(Records from a collection)
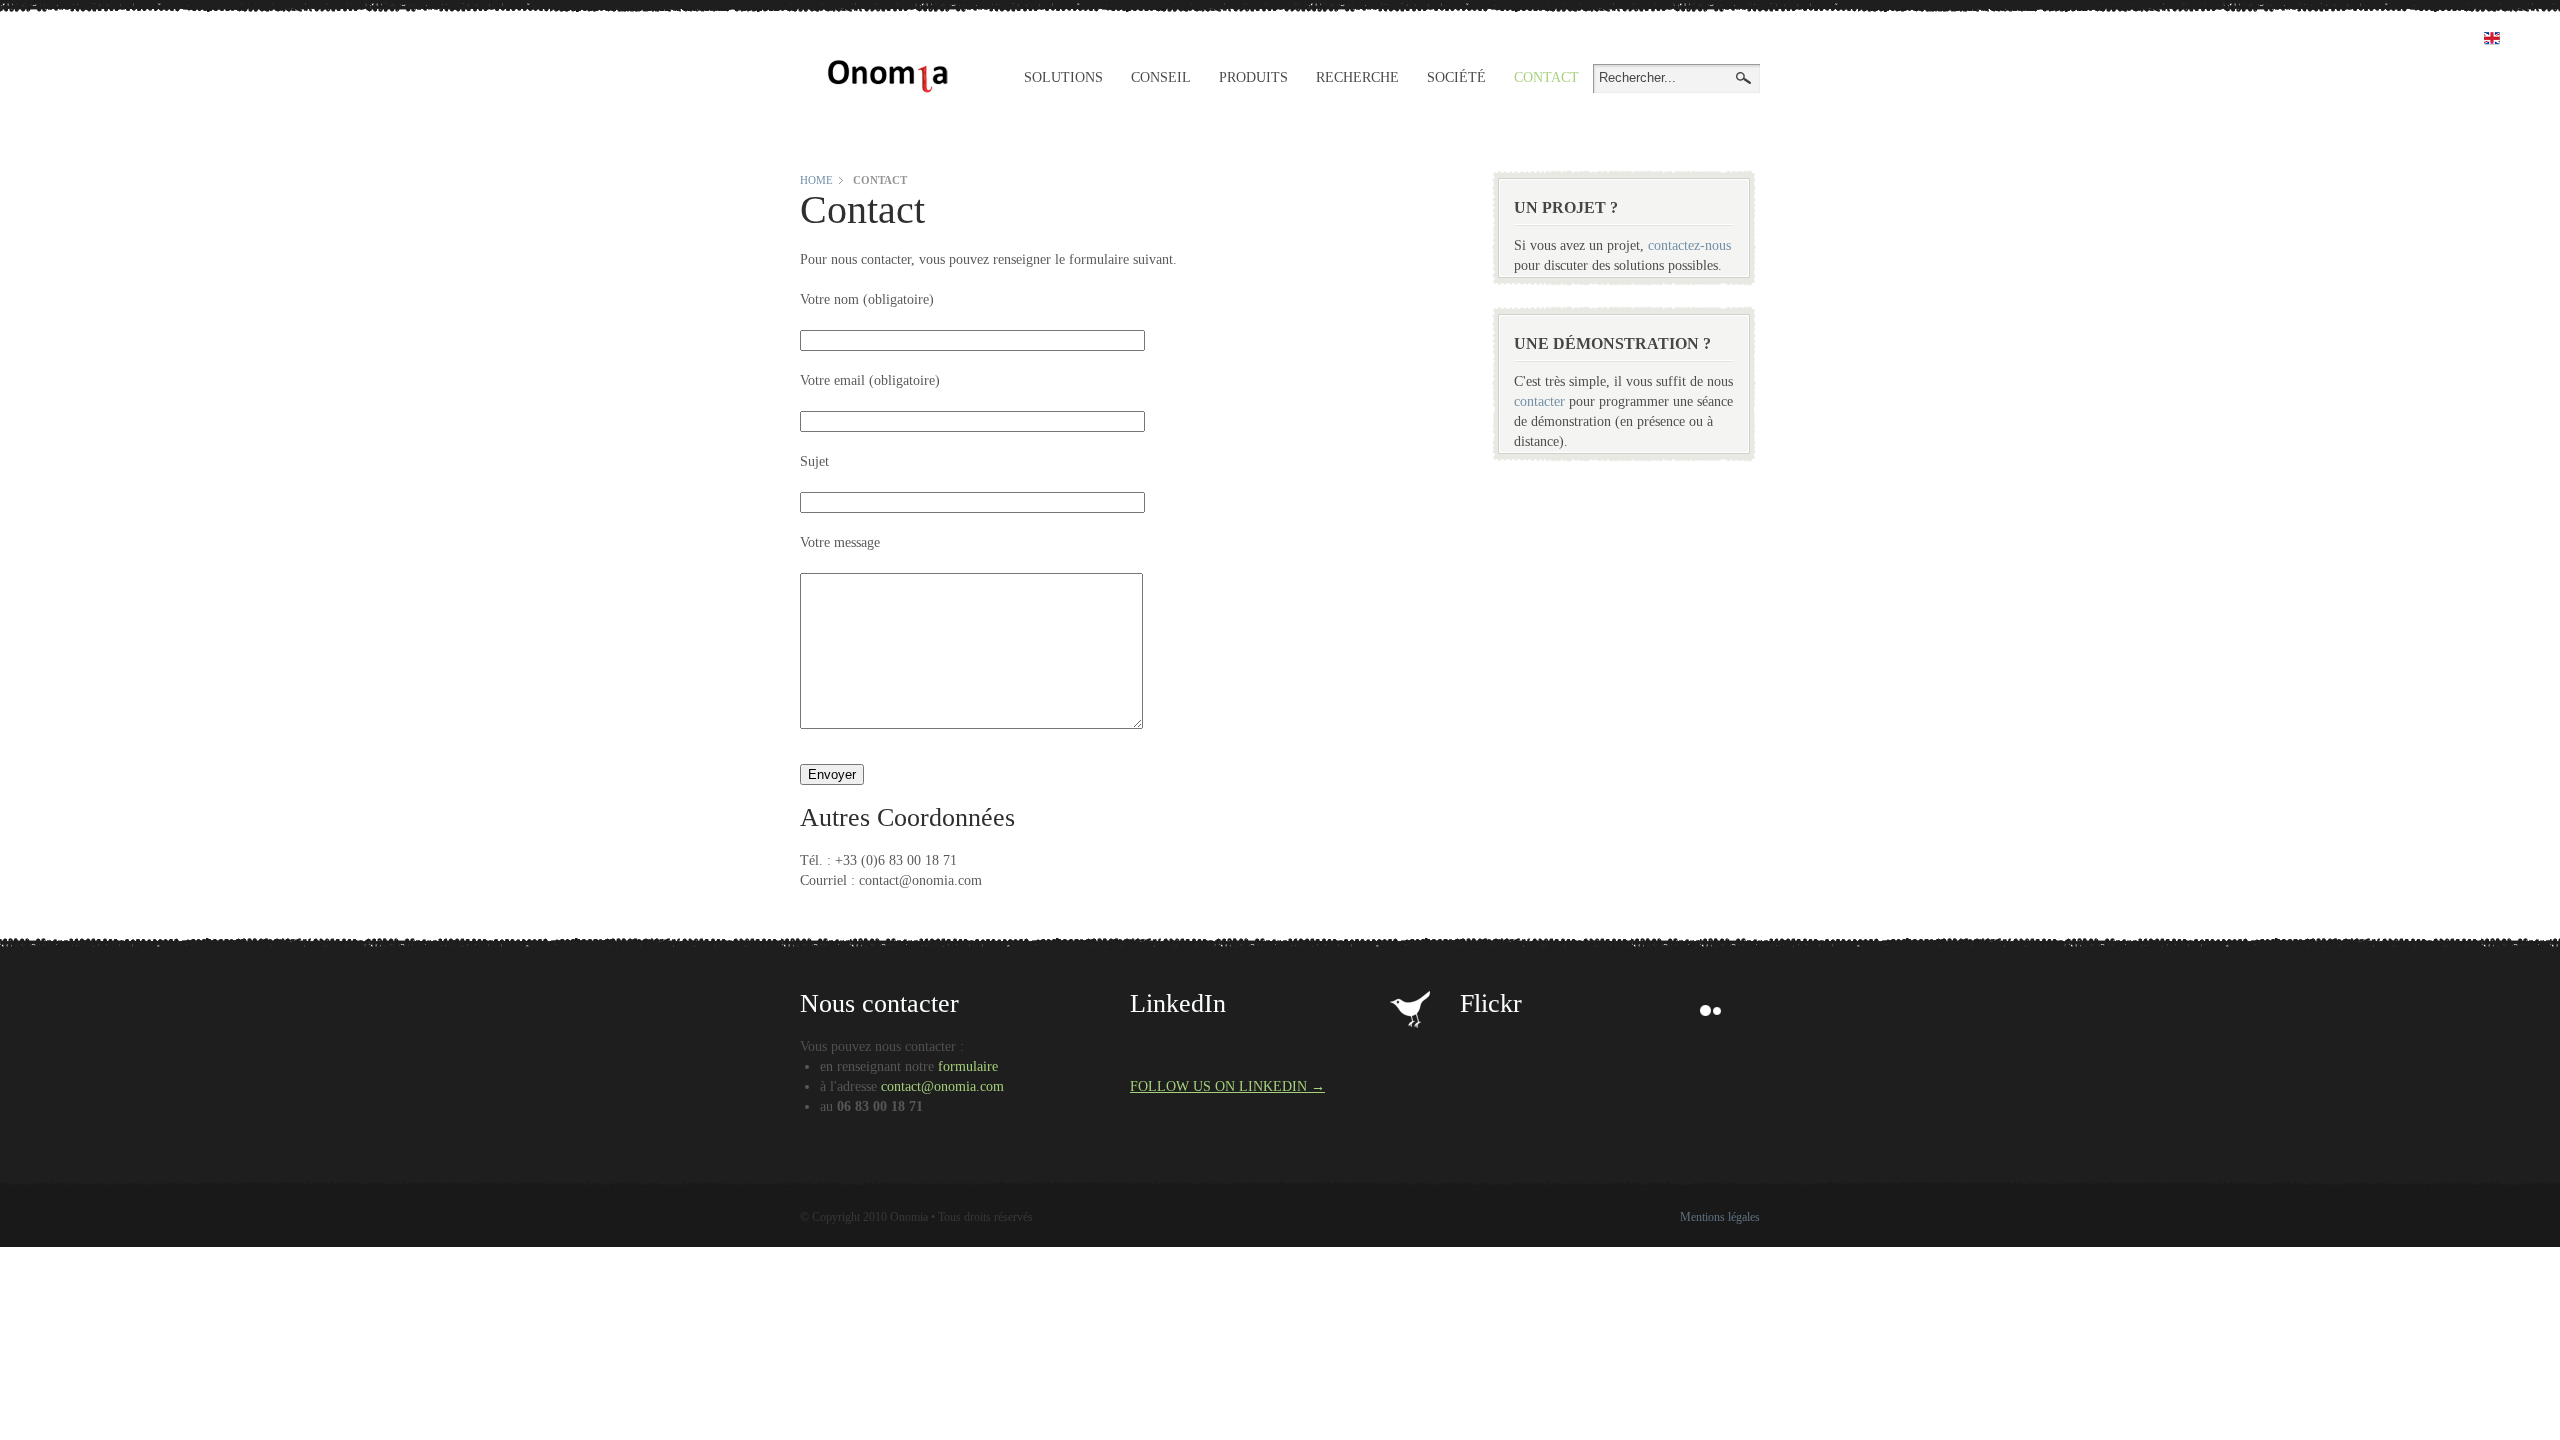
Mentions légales (1720, 1217)
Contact (1546, 77)
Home (816, 180)
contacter (1539, 401)
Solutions (1063, 77)
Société (1456, 77)
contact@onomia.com (942, 1086)
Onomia (888, 76)
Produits (1253, 77)
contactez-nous (1689, 245)
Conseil (1161, 77)
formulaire (968, 1066)
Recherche (1357, 77)
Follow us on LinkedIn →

● Problem:
Please transcribe the lines from the one containing "contactez-nous (1689, 245)" through the last line of the records. Include both ends and nothing else.

● Answer for the task:
contactez-nous (1689, 245)
Conseil (1161, 77)
formulaire (968, 1066)
Recherche (1357, 77)
Follow us on LinkedIn →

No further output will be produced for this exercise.